Seemingly, the Silver Beetles’ tour van, with Johnny Gentle at the wheel, had crashed into a saloon car outside the autograph book owner’s house, near Banff, while travelling from Inverness to perform at the Dalrymple Hall, Fraserburgh. According to one account, the band’s regular driver, Gerry Scott, had wanted a rest from driving and Johnny Gentle, with a sleeping Lennon by his side – both perhaps a little the worse for wear in those pre-breathalyser days – had driven straight into the rear of a Ford Popular at a crossroads on the A98.
The journey had seemingly been punctuated by a lengthy stop at a North Aberdeenshire pig farm, arranged by tour manager Duncan McKinnon, which had involved copious amounts of bacon and eggs, washed down with copious amounts of Mackeson Stout.
The occupants of the saloon car were reportedly ‘all shook up’, but otherwise unharmed. The elderly husband and wife had been on a shopping trip to Aberdeen and, of course, could have had no idea at the time how near the accident had been to completely changing the course of British pop music forever.
The tour drummer, Tommy Moore, was not so lucky, however.
The crash impact had sent a flying guitar directly into his face and he was taken by ambulance to the local cottage hospital, having suffered two lost teeth and severe facial cuts.
According to the Christie’s sale brochure, John Lennon had asked the autograph book owner where the nearest chip shop was, before deciding to stay at the scene until the police arrived. The young pop fan then went off to buy chips for all the musicians and, on her return, Lennon told her to keep the change and the entire band signed her autograph book.
The “Margie” who signed “With best wishes, Margie xxxx”, was seemingly Marjorie Overall, Johnny Gentle’s girlfriend at the time, whose striking peroxide-mauve hair and matching tight mauve trousers must indeed have been an unusual look in the Scotland of 1960.

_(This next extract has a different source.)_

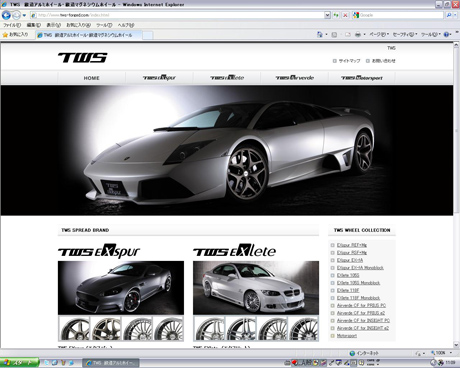Expand the address bar URL history dropdown
Screen dimensions: 460x368
point(327,15)
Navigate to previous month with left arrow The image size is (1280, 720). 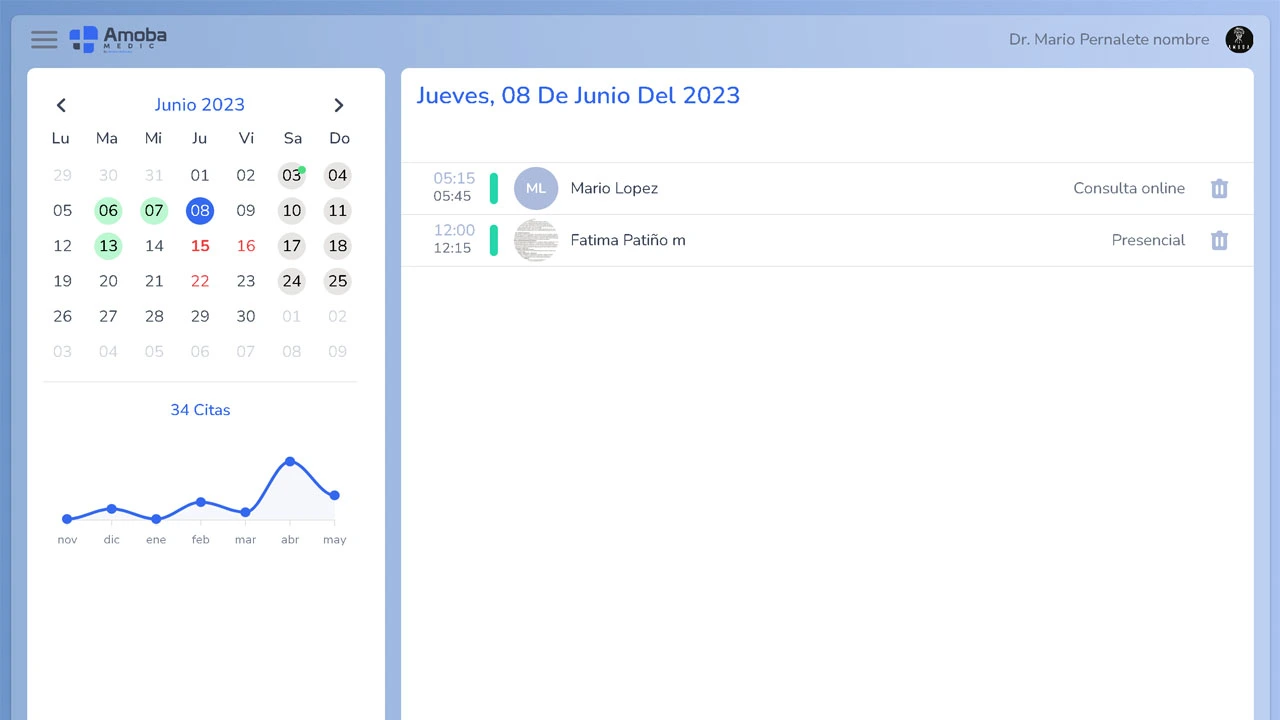coord(61,105)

Following the accident, the dented, but still serviceable, van continued en-route to the Fraserburgh gig, arriving in the seaside fisher town at about 3pm, in plenty of time for the evening performance, but of course minus one drummer. The Silver Beetles would have probably managed to perform without a drummer, but the local organiser of the gig insisted that since he’d paid for a drummer, a drummer was what he wanted.

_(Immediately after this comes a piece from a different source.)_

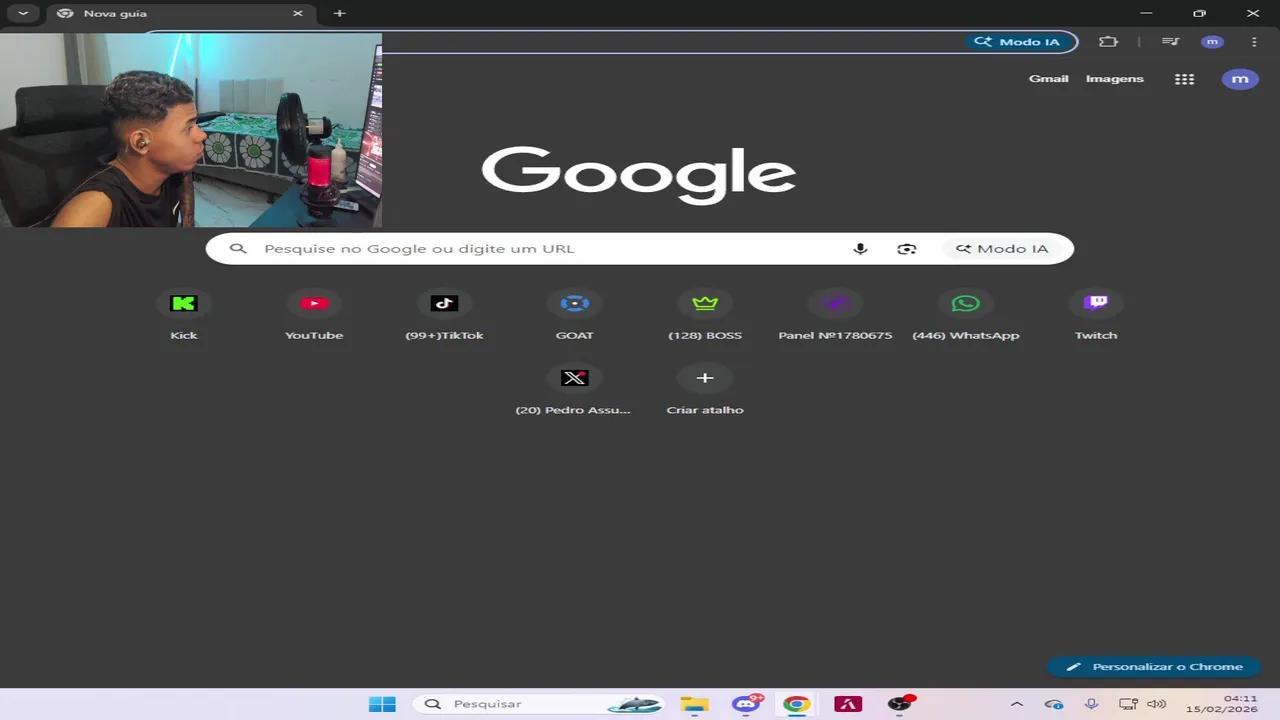The height and width of the screenshot is (720, 1280).
Task: Enable Modo IA search mode
Action: [x=1003, y=248]
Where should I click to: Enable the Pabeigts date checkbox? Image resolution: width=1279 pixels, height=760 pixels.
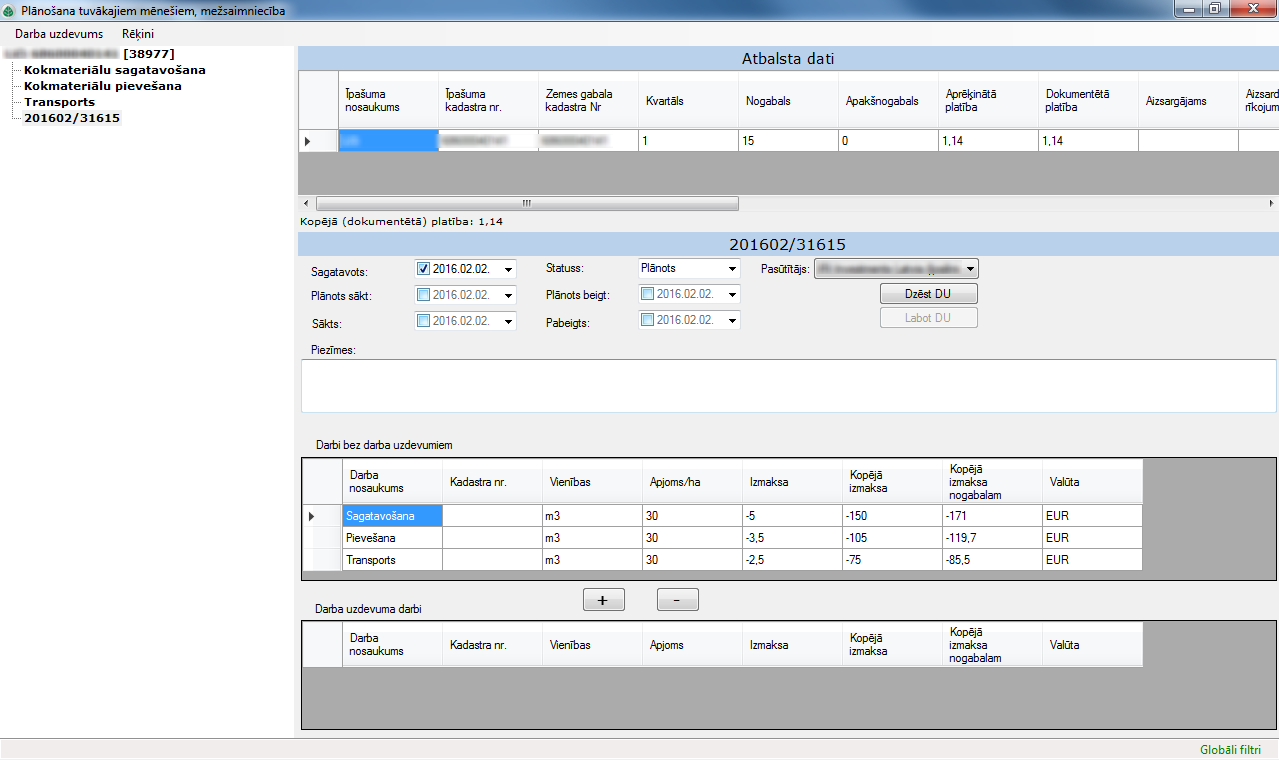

So the luckless, and by now semi-sedated, Tommy Moore was literally dragged from his hospital bed by his fellow band members and transported to the ballroom, where he was grumpily seated behind his drums and encouraged to perform. His painful, if not life-threatening injuries, plus his growing disillusionment with a life on the road, led him to wonder if his past employment in a Liverpool bottle factory might be preferable to a future with a travelling pop group.

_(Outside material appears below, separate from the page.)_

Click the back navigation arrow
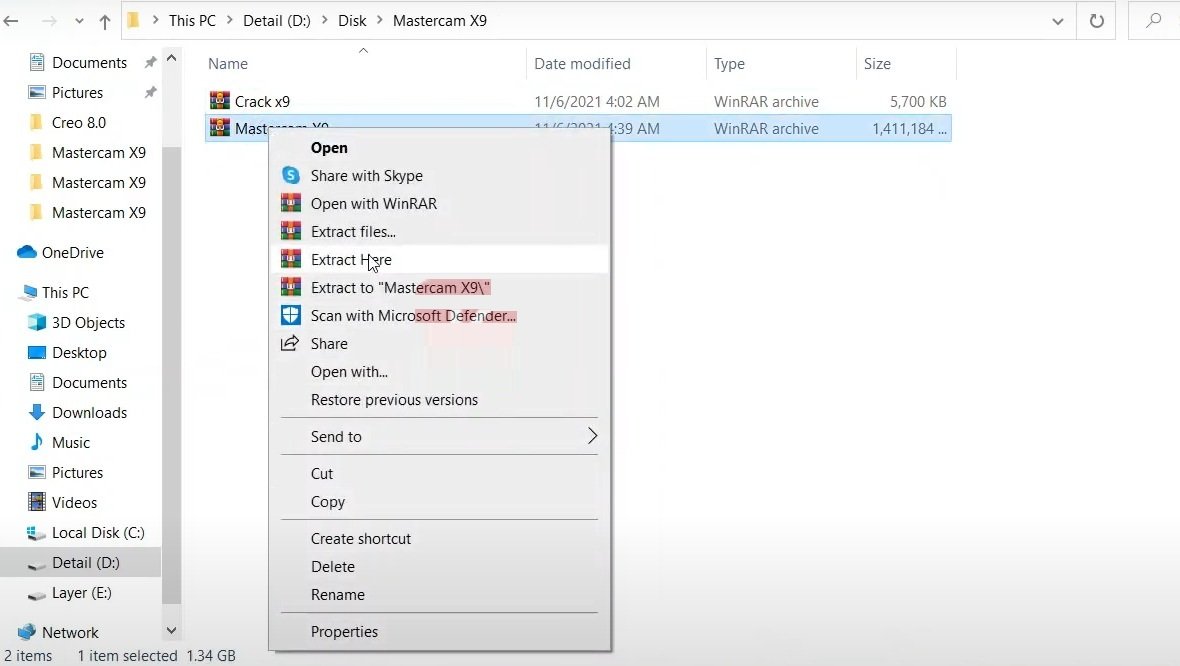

The tour proceeded at a pace from then on, and, after performances in Keith, Forres, Nairn and Peterhead, The Silver Beetles decided to change their name to The Beatles, with reference to the ‘beat’ generation and Jack Kerouac’s On the Road. ‘Paul Ramon’ became Paul McCartney, ‘Johnny Lennon’ reverted to John Lennon, and ‘Carl Harrison’ became George Harrison.
The rest is history and even some 54 years on, the contribution to the music scene of the first real mega-group is still being felt.
To this day, many Elgin and Forres folk of a certain age will very quickly correct any visitor who dares suggest that the Beatles ever played in Keith. They will usually assert that the Keith leg of the 1963 tour was cancelled due to a blizzard and blocked roads. They will further assert that the Beatles still owe the former owner of a local hotel for bed and breakfast, and that Paul McCartney was so skint during the tour that he played at an Elgin wedding reception to earn some extra money to pay for fuel.
In truth, however, the Fab Four played to the townsfolk of Keith well before 1963 – although given that potentially serious road accident on the road to Fraserburgh, on 23 May 1960, it very nearly never happened.